(Records for locating displayed items)

╭──

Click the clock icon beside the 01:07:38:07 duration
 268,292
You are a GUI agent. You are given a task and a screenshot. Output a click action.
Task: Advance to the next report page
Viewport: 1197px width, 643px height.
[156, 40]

╰──

> WRITTEN PROBLEM: Convert the listing into a JSON list of strings, one string per line, omitting any blank lines.

> CORRECT OUTPUT:
[
  "Click the clock icon beside the 01:07:38:07 duration",
  " 268,292",
  "You are a GUI agent. You are given a task and a screenshot. Output a click action.",
  "Task: Advance to the next report page",
  "Viewport: 1197px width, 643px height.",
  "[156, 40]"
]